Agregó que el laicismo “lo que implica es que todos tenemos la libertad de practicar la religión que queramos y la obligación de respetar ese derecho en los demás”.
Expuso que hasta ahora, a la autoridad no se le ha reconocido el derecho de expresar su fe, pese a que “el hombre laico es un hombre que profesa y respeta la fe, y puede ser candidato a ser un dirigente, está en su derecho, como es el caso de Andrés Manuel López Obrador, presidente de la república, quien se ha definido como católico y cristiano”.


Agregó que es un derecho de los funcionarios la profesión de una religión, que “ojalá aprendiéramos a ver con naturalidad”.
Respecto de los pecados sociales, como se ha referido López Obrador a la corrupción o a la falta de pago de salarios de trabajadores, mencionó que “nosotros también hablamos de pecados sociales que afectan directamente a las personas y pueden expresarse como manifestaciones sociales cuando lastiman a grupos”.
Reiteró que estas coincidencias podrían llevar a hacer diálogos pertinentes y colaboración entre las iglesias y el estado, con resultados favorables para la sociedad.

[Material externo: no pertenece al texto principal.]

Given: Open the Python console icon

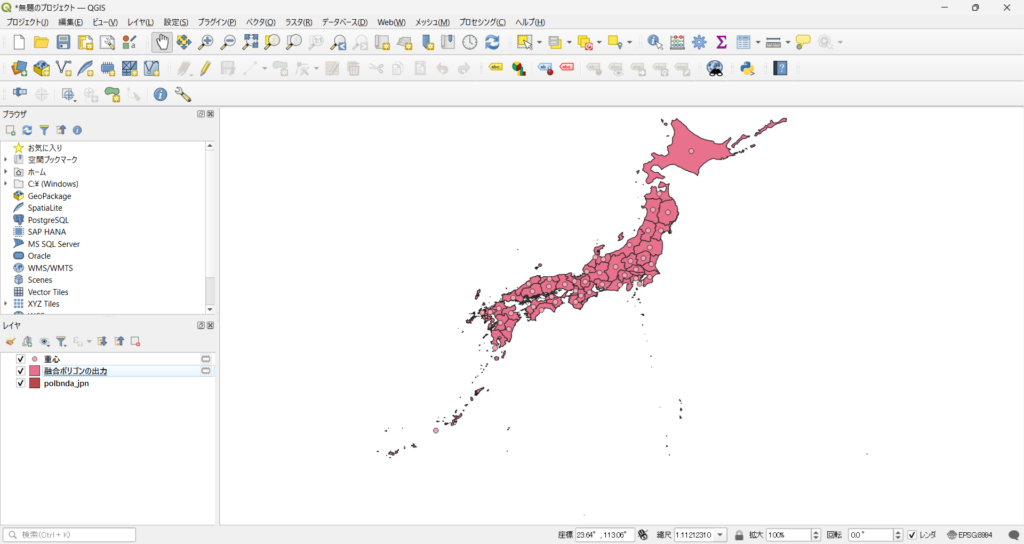Looking at the screenshot, I should (x=746, y=68).
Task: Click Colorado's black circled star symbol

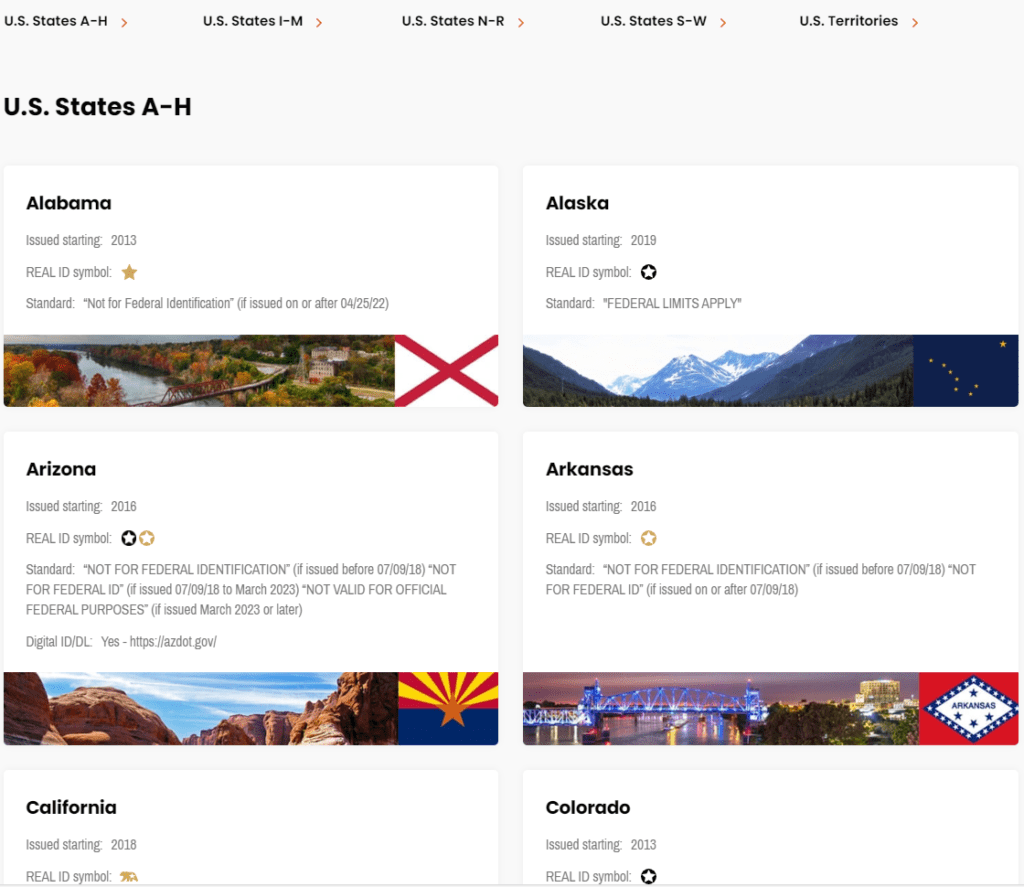Action: click(648, 876)
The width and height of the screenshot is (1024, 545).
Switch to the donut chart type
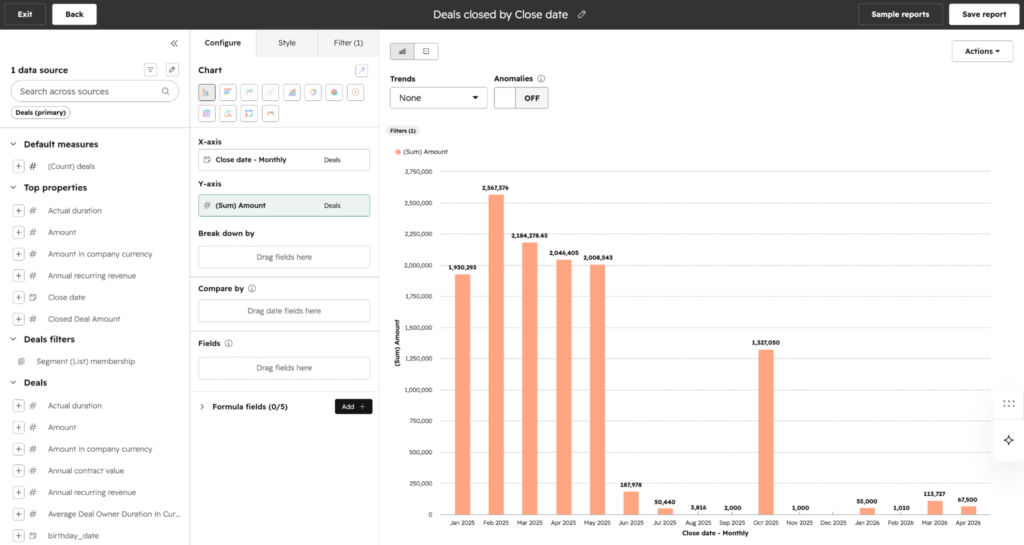[x=313, y=93]
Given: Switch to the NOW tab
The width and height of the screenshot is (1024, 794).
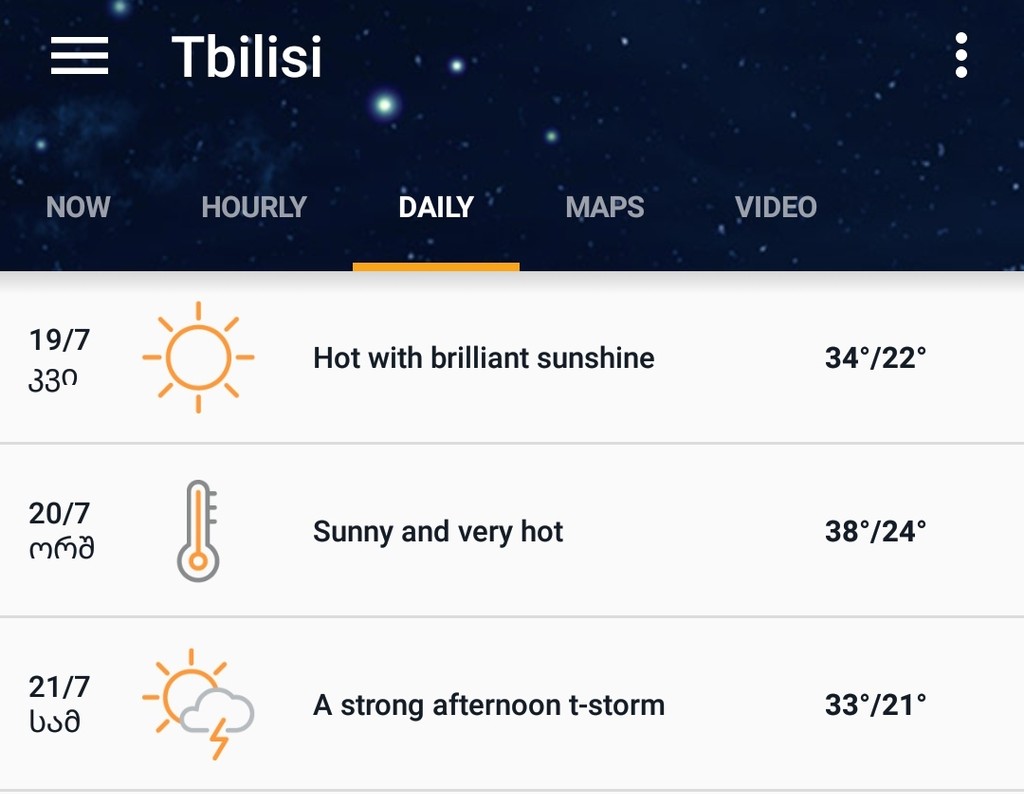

“Seguimos en la disposición de buscar la interlocución con las autoridades civiles, la forma más adecuada de involucrarnos; ya hemos tenido un acercamiento con los responsables de asuntos religiosos de la Federación para dar forma a una vinculación entre las asociaciones religiosas y la Federación que permita implementar el proyecto de construcción de paz, con especial atención a las víctimas de la violencia”, precisó.


La expectativa es que hacia los meses de junio y julio pueda tenerse este proyecto generado de manera conjunta entre las iglesias y el gobierno federal, para acelerar la configuración de un programa para incentivar la paz y la reconstrucción del tejido social.